#### [Required action]
Retype each of the entries below exactly as written.

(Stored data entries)
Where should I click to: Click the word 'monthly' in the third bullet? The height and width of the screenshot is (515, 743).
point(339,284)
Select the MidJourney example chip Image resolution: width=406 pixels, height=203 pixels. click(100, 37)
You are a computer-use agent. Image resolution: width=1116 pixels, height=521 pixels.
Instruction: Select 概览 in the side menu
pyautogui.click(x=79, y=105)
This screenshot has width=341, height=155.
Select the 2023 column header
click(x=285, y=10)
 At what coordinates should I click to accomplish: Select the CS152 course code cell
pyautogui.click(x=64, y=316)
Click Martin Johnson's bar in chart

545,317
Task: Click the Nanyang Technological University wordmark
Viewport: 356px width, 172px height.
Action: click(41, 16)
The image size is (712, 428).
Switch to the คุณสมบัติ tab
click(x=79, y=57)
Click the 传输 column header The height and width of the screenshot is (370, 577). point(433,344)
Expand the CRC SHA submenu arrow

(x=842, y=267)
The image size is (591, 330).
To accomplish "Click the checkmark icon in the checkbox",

#### [Solution]
Where should I click to: Click the word 'monthly' in the third bullet? The height and width of the screenshot is (515, 743).
point(339,284)
Select the MidJourney example chip Image resolution: width=406 pixels, height=203 pixels. click(100, 37)
You are a computer-use agent. Image resolution: width=1116 pixels, height=521 pixels.
Instruction: Select 概览 in the side menu
pyautogui.click(x=79, y=105)
This screenshot has width=341, height=155.
Select the 2023 column header
click(x=285, y=10)
 At what coordinates should I click to accomplish: Select the CS152 course code cell
pyautogui.click(x=64, y=316)
Click Martin Johnson's bar in chart

545,317
Task: Click the Nanyang Technological University wordmark
Viewport: 356px width, 172px height.
Action: click(41, 16)
The image size is (712, 428).
Switch to the คุณสมบัติ tab
click(x=79, y=57)
Click the 传输 column header The height and width of the screenshot is (370, 577). point(433,344)
Expand the CRC SHA submenu arrow

(x=842, y=267)
The image size is (591, 330).
To accomplish "Click the checkmark icon in the checkbox",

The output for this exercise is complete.